Verschenktes Potential: Aus dem Wuckenhof lässt sich mehr machen

Der Wuckenhof bietet viel ungenutztes Potential. Möglichkeiten zeigt ein Prüfantrag mit Nutzungskonzept auf, den die SPD beim Verwaltungsrat eingereicht hat. Hier Angelika Schröder, Heinz Haggeney, Andreas Roters und Ursula Meise (v.l.) beim Ortstermin.
Der Wuckenhof bietet viel ungenutztes Potential. Möglichkeiten zeigt ein Prüfantrag mit Nutzungskonzept auf, den die SPD beim Verwaltungsrat eingereicht hat. Hier Angelika Schröder, Heinz Haggeney, Andreas Roters und Ursula Meise (v.l.) beim Ortstermin. (Foto: Norbert Fendler)

Schwerte. (NO) Der Wuckenhof könnte ein Schmuckstück sein. Das historische Gebäude und der Platz drumherum, innerstädtisch gelegen und doch leicht entrückt, bieten sich geradezu an für eine Nutzung, die weit über die jetzige hinausgehen könnte.

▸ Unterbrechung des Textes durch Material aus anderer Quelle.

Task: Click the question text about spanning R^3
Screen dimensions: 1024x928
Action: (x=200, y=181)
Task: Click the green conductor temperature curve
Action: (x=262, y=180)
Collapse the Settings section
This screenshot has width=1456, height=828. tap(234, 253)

„Gehört Verwaltung in so ein tolles Gebäude?“, fragte rhetorisch die SPD-Fraktionsvorsitzende Angelika Schröder in dieser Woche bei einem Ortstermin. Anlass war ein Prüfantrag mit einem Nutzungskonzept, den die SPD beim Verwaltungsrat für die Sitzung am 2. Juli eingereicht hat.

Perle in der Perlenkette

Im Wuckenhof sind derzeit das Stadttourismusbüro und das Kulturbüro im KuWeBe untergebracht. Die Büronutzung ist eigentlich viel zu schade für den herausragenden Standort. Denn das historische Bauwerk mit seinem ansprechenden Umfeld könnte auf der Achse Altes Rathaus / Museum hinunter zur Rohrmeisterei stadtbildprägende Bedeutung erlangen. „Eine Perle in einer Perlenkette“, sagte Andreas Roters und bezog sich dabei auf die Verbindung zwischen dem künftigen St. Viktor-Ensemble, dem Markt, der Rohrmeisterei und der Werkstattgalerie Javana. Und mittendrin: der Wuckenhof.

Gastronomie

Der SPD schwebt eine professionelle gastronomische Nutzung vor – keine Konkurrenz zu den umliegenden Gaststätten, sondern eine Bereicherung unter besonderer Berücksichtigung der sensiblen Nachbarschaft. Zu prüfen sei, ob gegebenenfalls auch das Kellergewölbe für eine Nutzung einbezogen werden kann. Naheliegend wäre der Betrieb der Gastronomie durch eine kulturaffine Pächterin oder einen kulturaffinen Pächter.

Öffentliche Werkstatt

Schwerte kann auf eine vielfältige Kulturszene verweisen. Mit einer „Öffentlichen Werkstatt“ könnten Künstlerinnen und Künstler im Wuckenhof die Möglichkeit erhalten, ihre Werke zu präsentieren und hier gewissermaßen unter den Augen der Bürgerinnen und Bürger zu arbeiten. „Ateliers auf Zeit“ könnten gegen geringe Gebühren zur Verfügung gestellt werden.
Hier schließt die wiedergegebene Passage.